You should already have the following 4 JVM options added to your domain.xml by the Dataverse installer:
<jvm-options>-Ddataverse.rserve.host=localhost</jvm-options>
<jvm-options>-Ddataverse.rserve.port=6311</jvm-options>
<jvm-options>-Ddataverse.rserve.user=rserve</jvm-options>
<jvm-options>-Ddataverse.rserve.password=rserve</jvm-options>
If you have changed the password, make sure it is correctly specified in the dataverse.rserve.password option above. If Rserve is running on a host that’s different from your Dataverse server, change the dataverse.rserve.host option above as well (and make sure the port 6311 on the Rserve host is not firewalled from your Dataverse host).
Counter Processor is required to enable Make Data Count metrics in Dataverse. See the Make Data Count section of the Admin Guide for a description of this feature. Counter Processor is open source and we will be downloading it from https://github.com/CDLUC3/counter-processor
Counter Processor has only been tested on el7 (see “Linux” above). Please note that a scripted installation using Ansible is mentioned in the Make Data Count section of the Developer Guide.
As root, download and install Counter Processor:
cd /usr/local
wget https://github.com/CDLUC3/counter-processor/archive/v0.0.1.tar.gz
tar xvfz v0.0.1.tar.gz
As root, change to the Counter Processor directory you just created, download the GeoLite2-Country tarball, untar it, and copy the geoip database into place:
cd /usr/local/counter-processor-0.0.1
wget https://geolite.maxmind.com/download/geoip/database/GeoLite2-Country.tar.gz
tar xvfz GeoLite2-Country.tar.gz
cp GeoLite2-Country_*/GeoLite2-Country.mmdb maxmind_geoip
As root, create a “counter” user and change ownership of Counter Processor directory to this new user:
useradd counter
chown -R counter:counter /usr/local/counter-processor-0.0.1
Counter Processor requires Python 3.6.4 or higher. The following commands are intended to be run as root but we are aware that Pythonistas might prefer fancy virtualenv or similar setups. Pull requests are welcome to improve these steps!

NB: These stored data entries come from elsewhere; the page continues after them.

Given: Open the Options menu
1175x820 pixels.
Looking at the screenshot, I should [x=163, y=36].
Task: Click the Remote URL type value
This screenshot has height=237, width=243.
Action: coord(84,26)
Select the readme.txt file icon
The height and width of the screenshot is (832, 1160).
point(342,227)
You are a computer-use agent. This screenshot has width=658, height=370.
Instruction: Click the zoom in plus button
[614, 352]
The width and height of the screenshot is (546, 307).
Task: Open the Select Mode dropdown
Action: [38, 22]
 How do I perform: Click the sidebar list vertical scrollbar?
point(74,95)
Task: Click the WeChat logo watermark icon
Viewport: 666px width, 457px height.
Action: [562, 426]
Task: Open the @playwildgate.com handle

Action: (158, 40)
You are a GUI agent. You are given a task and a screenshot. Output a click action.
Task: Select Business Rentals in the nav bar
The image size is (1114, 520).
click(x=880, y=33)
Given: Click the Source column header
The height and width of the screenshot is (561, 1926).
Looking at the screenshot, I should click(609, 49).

Enable the EPEL repo if you haven’t already:
yum install https://dl.fedoraproject.org/pub/epel/epel-release-latest-7.noarch.rpm
Install Python 3.6:
yum install python36
Install Counter Processor Python requirements:
python3.6 -m ensurepip
cd /usr/local/counter-processor-0.0.1
pip3 install -r requirements.txt
See the Make Data Count section of the Admin Guide for how to configure and run Counter Processor.
Now that you have all the prerequisites in place, you can proceed to the Installation section.